* Task to carry out
Below is a block of records; please copy all of them exactly.
----
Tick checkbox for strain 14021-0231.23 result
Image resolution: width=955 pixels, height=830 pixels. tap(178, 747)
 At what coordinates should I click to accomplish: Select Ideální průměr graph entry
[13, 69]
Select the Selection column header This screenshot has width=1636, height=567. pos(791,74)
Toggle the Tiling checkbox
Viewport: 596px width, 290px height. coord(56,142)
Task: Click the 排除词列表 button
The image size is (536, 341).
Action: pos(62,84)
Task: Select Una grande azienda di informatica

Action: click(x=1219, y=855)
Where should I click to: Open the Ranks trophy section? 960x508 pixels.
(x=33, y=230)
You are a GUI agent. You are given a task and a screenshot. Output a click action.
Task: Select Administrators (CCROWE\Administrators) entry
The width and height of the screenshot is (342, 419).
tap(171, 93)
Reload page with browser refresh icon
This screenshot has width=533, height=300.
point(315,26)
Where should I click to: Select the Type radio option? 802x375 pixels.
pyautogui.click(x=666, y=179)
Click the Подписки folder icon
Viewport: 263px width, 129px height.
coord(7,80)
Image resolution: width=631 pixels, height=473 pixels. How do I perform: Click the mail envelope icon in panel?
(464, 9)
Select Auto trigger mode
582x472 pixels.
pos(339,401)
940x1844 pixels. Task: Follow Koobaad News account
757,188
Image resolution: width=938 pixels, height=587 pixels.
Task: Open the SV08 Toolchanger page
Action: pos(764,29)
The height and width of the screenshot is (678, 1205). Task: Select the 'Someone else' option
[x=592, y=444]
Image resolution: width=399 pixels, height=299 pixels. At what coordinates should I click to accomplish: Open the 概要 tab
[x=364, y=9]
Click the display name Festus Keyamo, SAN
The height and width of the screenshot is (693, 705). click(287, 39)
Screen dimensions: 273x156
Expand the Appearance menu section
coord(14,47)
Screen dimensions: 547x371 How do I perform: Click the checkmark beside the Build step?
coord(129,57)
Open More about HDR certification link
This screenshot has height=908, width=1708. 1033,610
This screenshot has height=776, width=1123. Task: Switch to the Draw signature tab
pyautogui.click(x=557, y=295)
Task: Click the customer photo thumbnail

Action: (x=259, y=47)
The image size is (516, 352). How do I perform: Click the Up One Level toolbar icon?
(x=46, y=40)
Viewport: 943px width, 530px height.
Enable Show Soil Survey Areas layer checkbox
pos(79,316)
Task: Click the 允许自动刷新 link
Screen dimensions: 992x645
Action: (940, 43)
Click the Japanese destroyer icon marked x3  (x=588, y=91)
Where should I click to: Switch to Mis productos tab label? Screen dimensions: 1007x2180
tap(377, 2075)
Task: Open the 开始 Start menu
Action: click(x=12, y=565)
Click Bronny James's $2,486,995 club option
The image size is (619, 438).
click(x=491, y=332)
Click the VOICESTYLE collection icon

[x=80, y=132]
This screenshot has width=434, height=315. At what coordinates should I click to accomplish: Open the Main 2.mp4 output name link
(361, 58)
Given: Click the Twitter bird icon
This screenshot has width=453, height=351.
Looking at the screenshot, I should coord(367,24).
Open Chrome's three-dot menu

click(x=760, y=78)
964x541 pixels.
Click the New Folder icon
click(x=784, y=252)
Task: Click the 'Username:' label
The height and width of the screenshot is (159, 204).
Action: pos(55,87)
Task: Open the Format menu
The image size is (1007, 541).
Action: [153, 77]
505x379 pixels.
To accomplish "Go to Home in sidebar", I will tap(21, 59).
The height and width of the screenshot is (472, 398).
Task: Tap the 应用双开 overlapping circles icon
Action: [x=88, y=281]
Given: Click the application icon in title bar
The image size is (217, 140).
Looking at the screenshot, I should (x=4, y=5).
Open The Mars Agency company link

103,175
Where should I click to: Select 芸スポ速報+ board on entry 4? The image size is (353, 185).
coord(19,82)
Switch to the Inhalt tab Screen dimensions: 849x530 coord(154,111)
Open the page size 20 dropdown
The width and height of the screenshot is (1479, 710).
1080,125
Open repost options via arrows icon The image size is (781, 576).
----
* Exercise answer
Tick checkbox for strain 14021-0231.23 result
Image resolution: width=955 pixels, height=830 pixels. tap(178, 747)
 At what coordinates should I click to accomplish: Select Ideální průměr graph entry
[13, 69]
Select the Selection column header This screenshot has width=1636, height=567. pos(791,74)
Toggle the Tiling checkbox
Viewport: 596px width, 290px height. coord(56,142)
Task: Click the 排除词列表 button
The image size is (536, 341).
Action: pos(62,84)
Task: Select Una grande azienda di informatica

Action: click(x=1219, y=855)
Where should I click to: Open the Ranks trophy section? 960x508 pixels.
(x=33, y=230)
You are a GUI agent. You are given a task and a screenshot. Output a click action.
Task: Select Administrators (CCROWE\Administrators) entry
The width and height of the screenshot is (342, 419).
tap(171, 93)
Reload page with browser refresh icon
This screenshot has width=533, height=300.
point(315,26)
Where should I click to: Select the Type radio option? 802x375 pixels.
pyautogui.click(x=666, y=179)
Click the Подписки folder icon
Viewport: 263px width, 129px height.
coord(7,80)
Image resolution: width=631 pixels, height=473 pixels. How do I perform: Click the mail envelope icon in panel?
(464, 9)
Select Auto trigger mode
582x472 pixels.
pos(339,401)
940x1844 pixels. Task: Follow Koobaad News account
757,188
Image resolution: width=938 pixels, height=587 pixels.
Task: Open the SV08 Toolchanger page
Action: pos(764,29)
The height and width of the screenshot is (678, 1205). Task: Select the 'Someone else' option
[x=592, y=444]
Image resolution: width=399 pixels, height=299 pixels. At what coordinates should I click to accomplish: Open the 概要 tab
[x=364, y=9]
Click the display name Festus Keyamo, SAN
The height and width of the screenshot is (693, 705). click(287, 39)
Screen dimensions: 273x156
Expand the Appearance menu section
coord(14,47)
Screen dimensions: 547x371 How do I perform: Click the checkmark beside the Build step?
coord(129,57)
Open More about HDR certification link
This screenshot has height=908, width=1708. 1033,610
This screenshot has height=776, width=1123. Task: Switch to the Draw signature tab
pyautogui.click(x=557, y=295)
Task: Click the customer photo thumbnail

Action: (x=259, y=47)
The image size is (516, 352). How do I perform: Click the Up One Level toolbar icon?
(x=46, y=40)
Viewport: 943px width, 530px height.
Enable Show Soil Survey Areas layer checkbox
pos(79,316)
Task: Click the 允许自动刷新 link
Screen dimensions: 992x645
Action: (940, 43)
Click the Japanese destroyer icon marked x3  (x=588, y=91)
Where should I click to: Switch to Mis productos tab label? Screen dimensions: 1007x2180
tap(377, 2075)
Task: Open the 开始 Start menu
Action: click(x=12, y=565)
Click Bronny James's $2,486,995 club option
The image size is (619, 438).
click(x=491, y=332)
Click the VOICESTYLE collection icon

[x=80, y=132]
This screenshot has width=434, height=315. At what coordinates should I click to accomplish: Open the Main 2.mp4 output name link
(361, 58)
Given: Click the Twitter bird icon
This screenshot has width=453, height=351.
Looking at the screenshot, I should coord(367,24).
Open Chrome's three-dot menu

click(x=760, y=78)
964x541 pixels.
Click the New Folder icon
click(x=784, y=252)
Task: Click the 'Username:' label
The height and width of the screenshot is (159, 204).
Action: pos(55,87)
Task: Open the Format menu
The image size is (1007, 541).
Action: [153, 77]
505x379 pixels.
To accomplish "Go to Home in sidebar", I will tap(21, 59).
The height and width of the screenshot is (472, 398).
Task: Tap the 应用双开 overlapping circles icon
Action: [x=88, y=281]
Given: Click the application icon in title bar
The image size is (217, 140).
Looking at the screenshot, I should (x=4, y=5).
Open The Mars Agency company link

103,175
Where should I click to: Select 芸スポ速報+ board on entry 4? The image size is (353, 185).
coord(19,82)
Switch to the Inhalt tab Screen dimensions: 849x530 coord(154,111)
Open the page size 20 dropdown
The width and height of the screenshot is (1479, 710).
1080,125
Open repost options via arrows icon The image size is (781, 576).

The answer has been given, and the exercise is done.